To evaluate the model performance in lifting 2D to 3D hand pose estimation we use two metrics: MPJPE and PA-MPJPE. Mean Per-Joints Position Error (MPJPE) computes the average distance between each predicted joint and ground truth joint. PA-MPJPE performs procruste aligns on predicted pose first and then calculate MPJPE, thus its value is lower (better) and corresponds to the model performance upper bound.

Finish the *TODOs* below to evaluate the model performance by reporting MPJPE and PA-MPJPE value. For reference, a good model should have MPJPE ~ 25mm, PA-MPJPE ~ 10mm.

In [None]:
def evaluate(testset, model, device):
    epoch_loss_3d_pos = AverageMeter()
    epoch_loss_3d_pos_procrustes = AverageMeter()

    with torch.no_grad():
        for kpts_2d, gt_kpts_3d, weight, _ in tqdm(testset, total=len(testset)):
            # Pose 3D prediction
            kpts_2d = kpts_2d.unsqueeze(0).to(device)
            weight = weight.unsqueeze(0).to(device)
            gt_kpts_3d = gt_kpts_3d.unsqueeze(0).to(device)
            pred_kpts_3d = model(kpts_2d, weight)

            # mm to m
            pred_kpts_3d *= 1000.0
            gt_kpts_3d *= 1000.0

            # Get valid kpts
            valid_pred_kpts_3d = pred_kpts_3d[weight].view(1,-1,3).cpu().detach().numpy()
            valid_gt_kpts_3d = gt_kpts_3d[weight].view(1,-1,3).cpu().detach().numpy()
            # Un-normalize
            valid_pred_kpts_3d = testset.inv_normalize_3d(valid_pred_kpts_3d)
            valid_gt_kpts_3d = testset.inv_normalize_3d(valid_gt_kpts_3d)
            # Compute MPJPE
            epoch_loss_3d_pos.update(mpjpe(valid_pred_kpts_3d, valid_gt_kpts_3d).item())
            epoch_loss_3d_pos_procrustes.update(p_mpjpe(valid_pred_kpts_3d, valid_gt_kpts_3d).item())

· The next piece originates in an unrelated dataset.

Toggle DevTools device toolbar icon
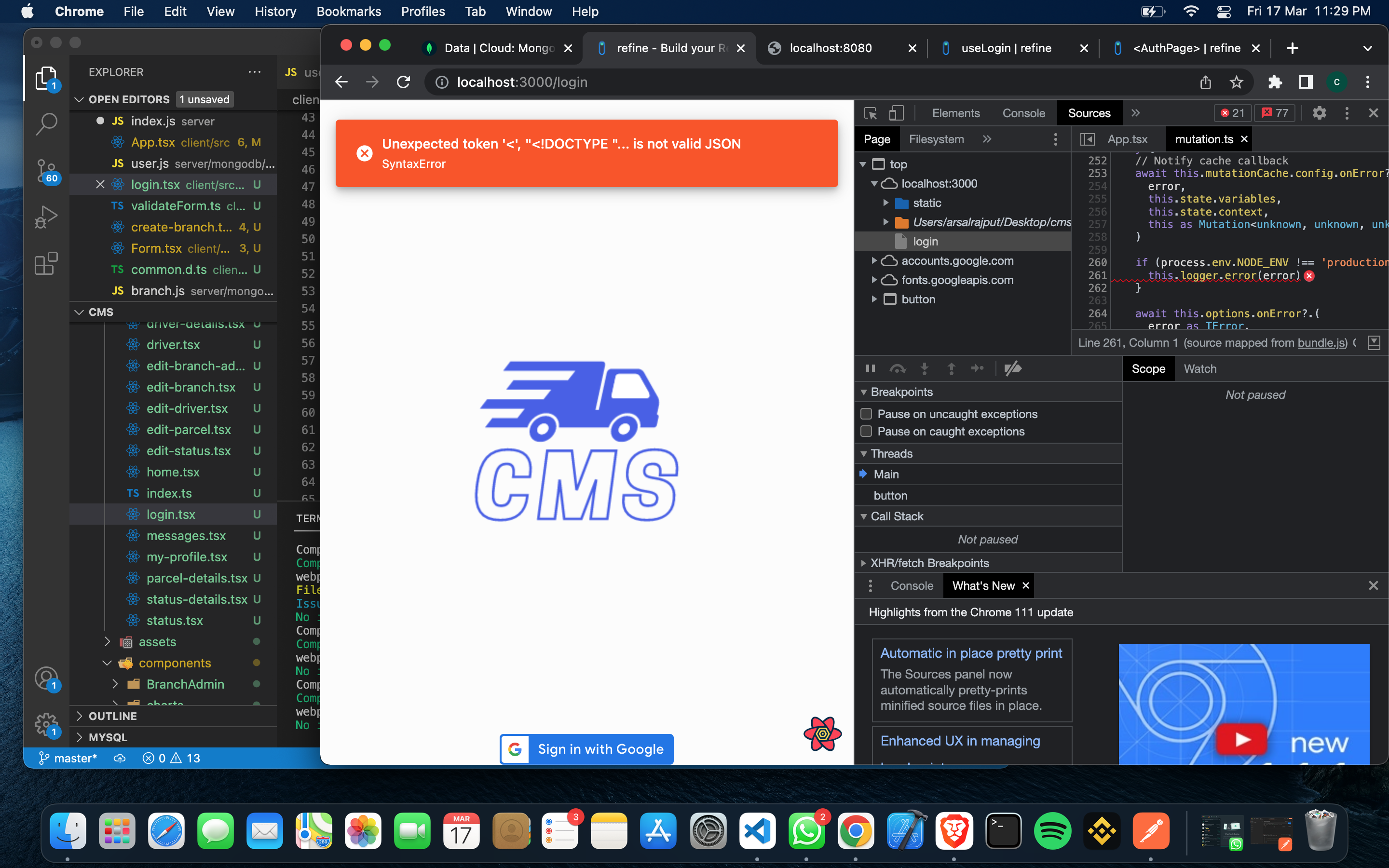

    return epoch_loss_3d_pos.avg, epoch_loss_3d_pos_procrustes.avg

In [None]:
# TODO: Initialize model, device and load in pretrained weight. Remember to set model in eval() mode
model = ...

# Evalute model performance
mpjpe_, pa_mpjpe_ = evaluate(test_dataset, model, device)
print(f"Model performance on test set: MPJPE: {mpjpe_:.2f} (mm) PA-MPJPE: {pa_mpjpe_:.2f} (mm)")

We can also visualize the ground truth 3D hand pose and predicted 3D hand pose to get better qualitative evaluation. Finish the *TODOs* below to generate the comparison plot. **Select three random data samples and attach the comparison plot (GT on left, pred on right) in your final submission.**

In [None]:
# TODO: Select random idx
vis_idx = ...
kpts_2d, gt_kpts_3d, weight, _ = test_dataset[vis_idx]

# Visualize ground truth 3D hand kpts
gt_3d = check_dataset.inv_normalize_3d(gt_kpts_3d.numpy())
gt_3d[~weight] = None
vis_data_3d(gt_3d, title=f"GT - idx={vis_idx}")

# TODO: Visualize predicted 3D hand kpts
pred_kpts_3d = ...
vis_data_3d(pred_kpts_3d, title=f"Pred - idx={vis_idx}")

### 5 - Submission

Please submit materials specified below to Gradescope.

- Finished Notebook `CIS_5810_Project_8-1.ipynb`
- Finished `model.py`
- Single PDF file, including:
    - Training and validation loss curve plot from wandb
    - Three comparison plots
    - Report Model performance on test set: MPJPE and PA-MPJPE.